DISCLAIMER: Before reading this A Pleasure and a Calling review, I definitely would not recommend this book if you are in the process of selling or buying a house.
What is it about creeps that captivate the modern reader? Think about literary characters. There is Patrick Bateman in American Psycho by Brett Easton Ellis, or Barbra Covett in Notes on a Scandal by Zoe Heller, and not forgetting the archetypal villain, Norman Bates in Psycho by Robert Bloch. As Charles Dickens knew, we love a good fright hidden in something familiar.
Now to add to the cast of sociopaths in the world of the written word we have Mr. Heming. He appears in the brilliantly creepy A Pleasure and a Calling by Phil Hogan. This character is an estate agent, a consummate professional and outwardly noble citizen who loves the still tranquillity of the suburban village he chooses to reside in. But behind his air of real estate expertise, he is a prowler who snoops on the people he sells houses to. He copies the keys of the properties once sold and has an inventory of facts and notes on all the owners and their families. Heming scrutinises their schedules with microsurgical precision, sneaking into their private homes when unoccupied to have a cup of tea, sit in a favourite chair, or forage in their refrigerators. Sometimes he steals souvenirs, mere insignificant items, trophies of his triumph in deception.
What appears at first to be the descriptions of an eccentric yet disturbed gentleman start to transform into that of a warped sociopath who becomes increasingly more and more toxic. Heming becomes obsessed with an arrogant lothario, Mr Sharp and his steamy affair with an English rose, librarian Abigail.
Phil Hogan’s novel analyses what lies beneath. Behind the carefully manicured lawns and conservatories, behind the closed doors of the dream homes, there is a malignancy slowly choking. A chilling novel that is like witnessing a car crash, you don’t want to look but still do. This piece of fiction will offer you a sinister perspective of suburbia and is all the more unsettling because the deception takes place in a domestic setting.
I can liken it to the way the original John Carpenter horror film Halloween was all the more harrowing because the action took place in the ‘safety’ of suburbia. The very title of the book A Pleasure and a Calling ignited an inner debate in the aftermath of reading it, on whether this was appropriate or not, fitting or in fact bad taste?

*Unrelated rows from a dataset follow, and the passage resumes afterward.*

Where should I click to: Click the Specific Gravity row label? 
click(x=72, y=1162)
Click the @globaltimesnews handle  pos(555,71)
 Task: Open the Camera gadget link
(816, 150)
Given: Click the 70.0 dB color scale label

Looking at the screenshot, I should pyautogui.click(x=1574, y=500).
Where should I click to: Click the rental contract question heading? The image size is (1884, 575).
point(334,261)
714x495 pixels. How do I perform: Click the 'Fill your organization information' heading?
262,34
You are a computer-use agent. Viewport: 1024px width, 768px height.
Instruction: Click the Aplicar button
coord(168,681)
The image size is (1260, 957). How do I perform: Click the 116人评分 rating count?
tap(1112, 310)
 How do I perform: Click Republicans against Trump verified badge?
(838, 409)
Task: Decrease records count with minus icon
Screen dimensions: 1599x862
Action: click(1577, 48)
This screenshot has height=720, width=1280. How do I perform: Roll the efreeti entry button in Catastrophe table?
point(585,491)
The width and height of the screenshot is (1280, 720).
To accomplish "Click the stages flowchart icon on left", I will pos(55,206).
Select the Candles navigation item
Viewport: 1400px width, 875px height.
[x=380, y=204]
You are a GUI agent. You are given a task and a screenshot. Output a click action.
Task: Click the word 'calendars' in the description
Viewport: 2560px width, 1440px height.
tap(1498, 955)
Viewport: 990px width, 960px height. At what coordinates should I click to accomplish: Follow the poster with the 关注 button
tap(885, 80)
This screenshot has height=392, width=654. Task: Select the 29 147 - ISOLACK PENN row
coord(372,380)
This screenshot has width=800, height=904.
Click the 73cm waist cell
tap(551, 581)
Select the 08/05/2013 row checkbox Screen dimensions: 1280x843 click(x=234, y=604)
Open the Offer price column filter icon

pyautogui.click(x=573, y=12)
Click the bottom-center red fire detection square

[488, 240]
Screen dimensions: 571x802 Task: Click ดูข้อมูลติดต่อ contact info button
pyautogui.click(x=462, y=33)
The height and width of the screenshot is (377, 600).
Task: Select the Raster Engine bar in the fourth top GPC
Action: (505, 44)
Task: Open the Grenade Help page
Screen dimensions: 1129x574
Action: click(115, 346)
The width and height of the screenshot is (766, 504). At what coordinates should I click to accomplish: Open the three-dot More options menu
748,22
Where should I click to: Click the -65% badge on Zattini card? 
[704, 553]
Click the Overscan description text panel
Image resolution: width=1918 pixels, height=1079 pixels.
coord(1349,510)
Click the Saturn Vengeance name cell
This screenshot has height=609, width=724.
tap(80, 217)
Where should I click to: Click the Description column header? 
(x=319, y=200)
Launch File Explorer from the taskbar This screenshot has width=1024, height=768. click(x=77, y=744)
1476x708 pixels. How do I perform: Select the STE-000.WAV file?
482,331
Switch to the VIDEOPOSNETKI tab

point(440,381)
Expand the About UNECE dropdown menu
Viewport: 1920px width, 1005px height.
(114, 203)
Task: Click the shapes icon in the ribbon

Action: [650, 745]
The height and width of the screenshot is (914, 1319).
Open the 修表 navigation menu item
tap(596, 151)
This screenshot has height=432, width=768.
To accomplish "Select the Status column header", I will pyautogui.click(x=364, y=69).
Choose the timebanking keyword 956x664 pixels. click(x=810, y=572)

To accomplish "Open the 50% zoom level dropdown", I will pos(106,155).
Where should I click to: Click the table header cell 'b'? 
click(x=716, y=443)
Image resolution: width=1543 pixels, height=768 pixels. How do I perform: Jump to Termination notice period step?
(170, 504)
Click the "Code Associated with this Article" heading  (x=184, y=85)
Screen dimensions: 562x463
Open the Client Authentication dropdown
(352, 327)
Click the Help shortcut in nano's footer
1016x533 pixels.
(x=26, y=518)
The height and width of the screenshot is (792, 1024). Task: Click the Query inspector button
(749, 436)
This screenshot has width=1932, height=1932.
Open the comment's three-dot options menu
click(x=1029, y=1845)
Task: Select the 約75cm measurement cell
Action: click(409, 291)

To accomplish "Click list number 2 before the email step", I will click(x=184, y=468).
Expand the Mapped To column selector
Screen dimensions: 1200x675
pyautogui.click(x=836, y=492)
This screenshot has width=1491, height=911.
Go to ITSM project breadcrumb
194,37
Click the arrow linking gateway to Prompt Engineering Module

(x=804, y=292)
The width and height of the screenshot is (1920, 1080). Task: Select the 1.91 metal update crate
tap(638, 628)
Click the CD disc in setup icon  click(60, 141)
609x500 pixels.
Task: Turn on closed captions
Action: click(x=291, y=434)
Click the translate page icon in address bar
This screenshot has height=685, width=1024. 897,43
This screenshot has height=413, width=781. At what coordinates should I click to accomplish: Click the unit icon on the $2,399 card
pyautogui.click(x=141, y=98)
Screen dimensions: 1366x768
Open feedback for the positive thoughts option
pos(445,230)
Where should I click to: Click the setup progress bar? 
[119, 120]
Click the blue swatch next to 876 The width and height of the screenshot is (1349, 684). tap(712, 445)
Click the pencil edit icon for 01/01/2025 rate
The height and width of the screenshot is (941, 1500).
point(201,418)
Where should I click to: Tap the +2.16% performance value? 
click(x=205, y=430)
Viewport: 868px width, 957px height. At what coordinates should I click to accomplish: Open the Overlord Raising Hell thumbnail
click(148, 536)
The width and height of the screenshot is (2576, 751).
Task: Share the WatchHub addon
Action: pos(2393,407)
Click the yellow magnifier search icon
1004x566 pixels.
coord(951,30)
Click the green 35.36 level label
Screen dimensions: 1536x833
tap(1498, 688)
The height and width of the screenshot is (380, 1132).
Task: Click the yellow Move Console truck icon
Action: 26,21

Here among strangers belongings is where I am most at home, moving quietly and surely. I know where they keep their private things, how they arrange their lives. I follow their plans and make mine around them. I try not to enquire deeply into the why, but humbly accept my gift, the exhilaration of being here, of breathing the air at this altitude. I will confess there is ritual. I leave my mark using the key to a red moneybox my mother gave me. I will eat or drink something, perhaps take a small keepsake – a teaspoon, a sock. But I also have my standards. No hidden cameras, wires or microphones are used in the making of my ‘Art.’ I don’t peep through windows. Where is the pleasure in that? I am not a stalker, or a voyeur. I am simply sharing an experience, a life as it happens.
Think of me as an invisible brother or uncle or boyfriend. I’m no trouble.
What disturbed me about Heming’s antics was that it tapped into a deep rooted phobia of my very own. On occasion over the years I have come home to an empty flat or house and had a strange instinct that it felt like someone had been there before I arrived. A smell of coffee, a burnt match or just a scent that I don’t recognise. But then I cast it out of my mind. This book evoked that memory and I wonder if others who read it have had similar experiences? Will my A Pleasure and a Calling review inspire you to pick up a copy?